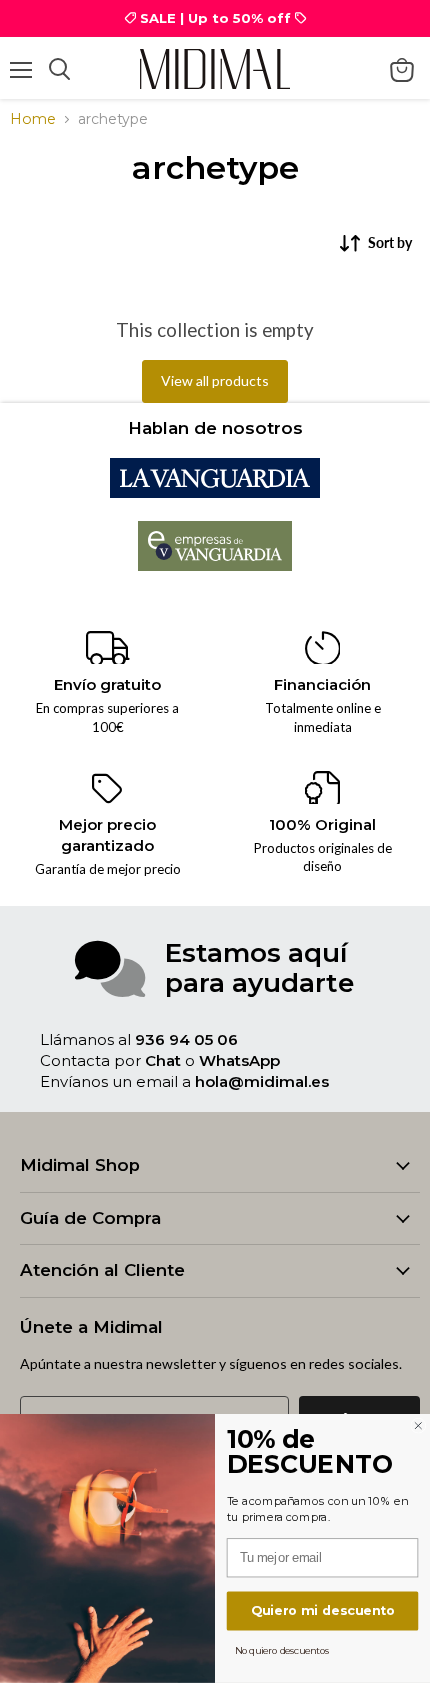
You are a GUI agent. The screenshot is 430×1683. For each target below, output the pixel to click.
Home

========================================================================

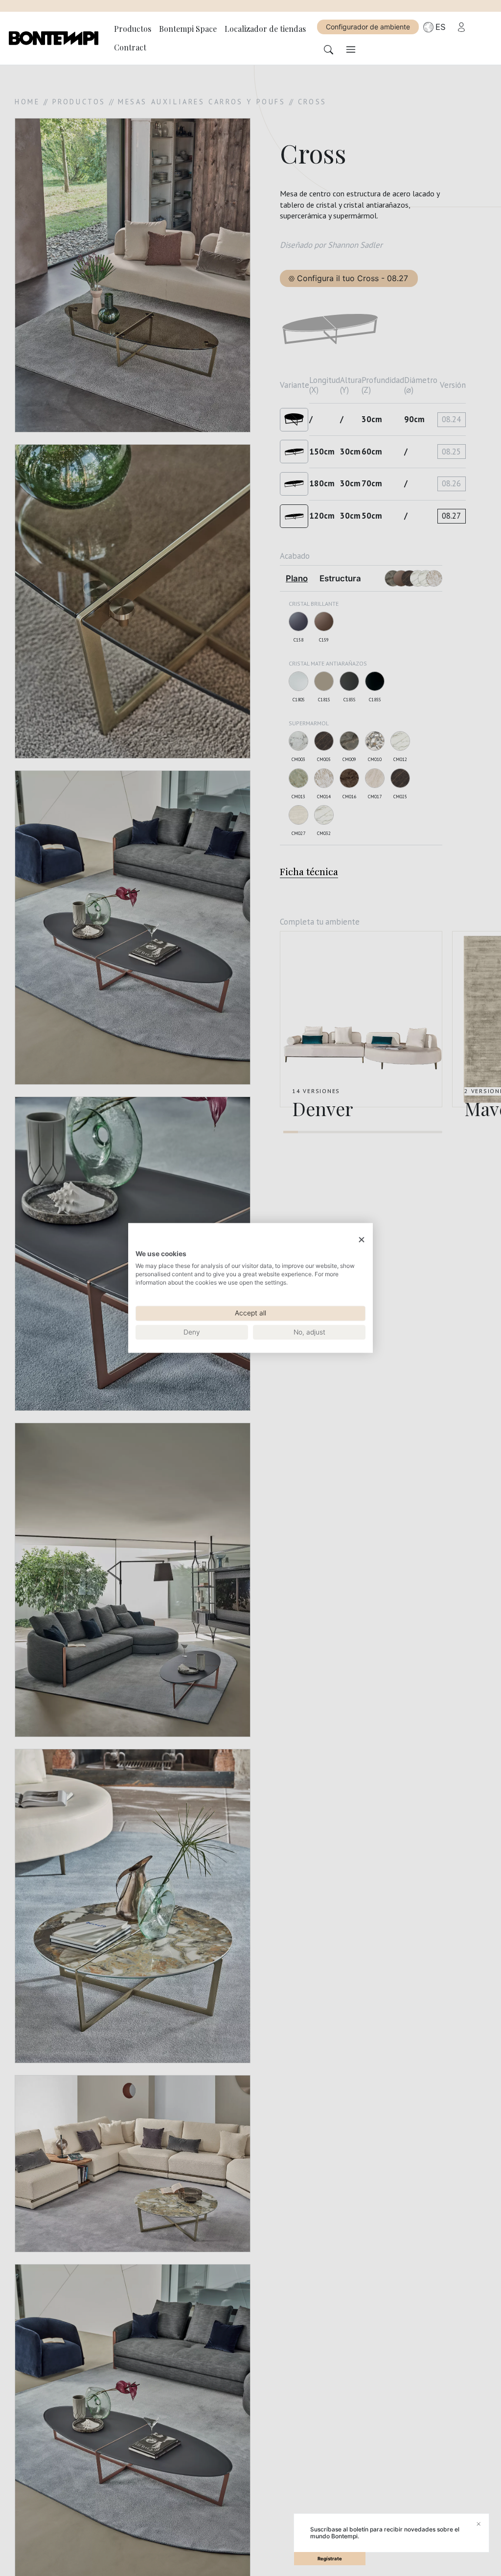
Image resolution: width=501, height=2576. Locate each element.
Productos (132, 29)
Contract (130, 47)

========================================================================

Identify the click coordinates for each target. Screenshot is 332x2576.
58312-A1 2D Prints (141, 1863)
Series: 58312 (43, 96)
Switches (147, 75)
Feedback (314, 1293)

========================================================================

Lines in the records above that carry the word "each" are to be located and copied.

THE COMPLETED TASK:
You are a GUI agent. The screenshot is 430×1683. For each target below, output the pixel to click.
Image resolution: width=501, height=2576. Locate each element.
Identify the click coordinates for each target. Screenshot is 332x2576.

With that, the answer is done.